At the state level, the conversation surrounding autonomous vehicles has largely been about whether to allow fully driverless cars and how government can set up attractive test beds for automakers to develop their technology.
But at the federal level, a few different conversations are taking place. When the U.S. Senate Committee on Commerce, Science and Transportation met with leaders in the autonomous vehicle industry on March 15, two large issues were cybersecurity and privacy.
That’s because autonomous vehicles don’t just present an opportunity to revamp urban transportation systems — they also present a new frontier of data gathering. Autonomous vehicles will necessarily have lots of computing power and connect with outside systems such as GPS and automakers. Those automakers might be able to collect information about where people are going and when, the health of the vehicles, or any number of things they decide to build into the cars. In some cases, regulation might even require those automakers to keep certain information on hand, such as the circumstances surrounding collisions.

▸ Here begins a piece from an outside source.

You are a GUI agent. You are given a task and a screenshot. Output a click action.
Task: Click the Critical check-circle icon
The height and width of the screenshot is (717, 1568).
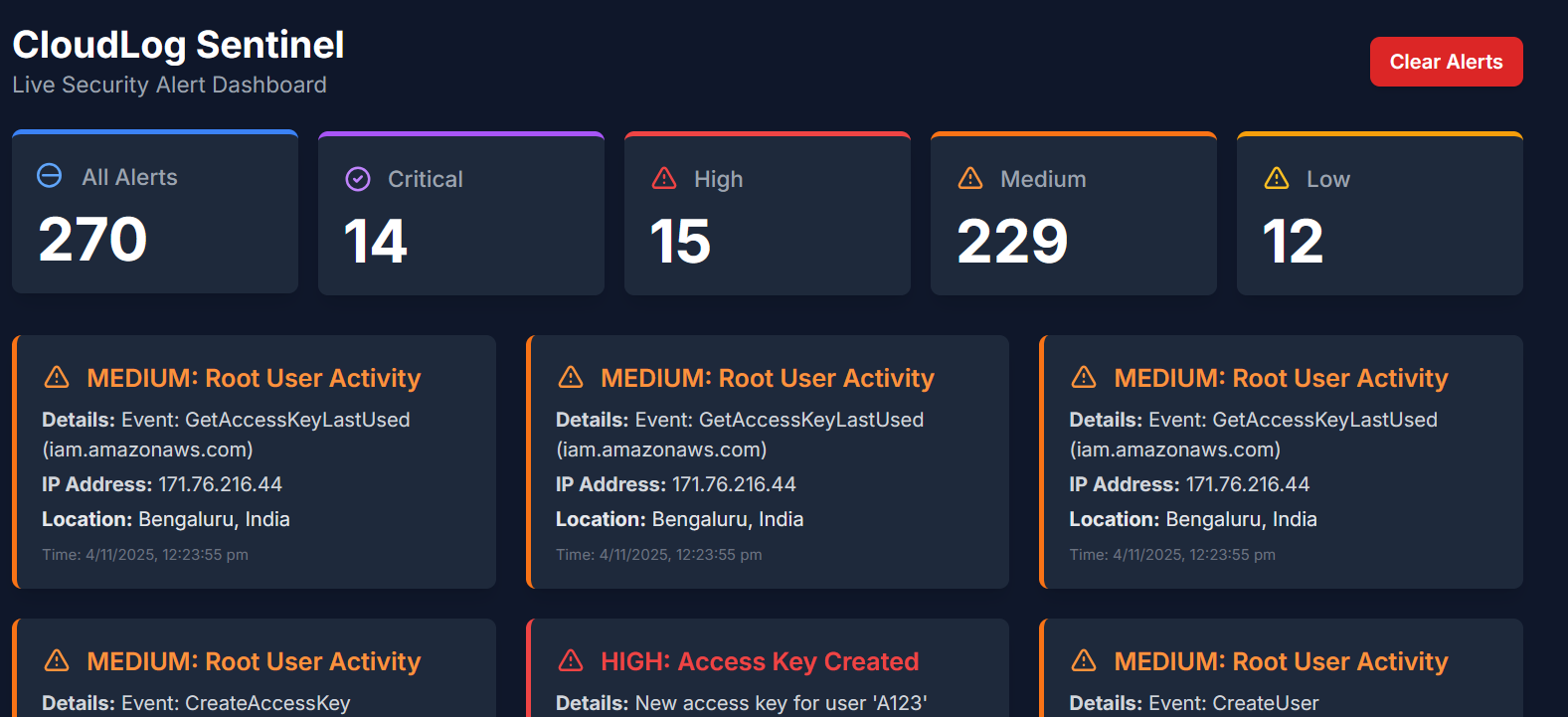(358, 179)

The questions that arose during the committee hearing were to what extent automakers could use that data. Could they collect it and sell it to third parties for marketing purposes? Could they tie information to specific people?
And then there’s concerns about keeping cars safe as they become more computerized and connected. Legislators on the committee want to make sure that automakers meet minimum requirements of cybersecurity so that hackers can’t use the cars maliciously or dangerously.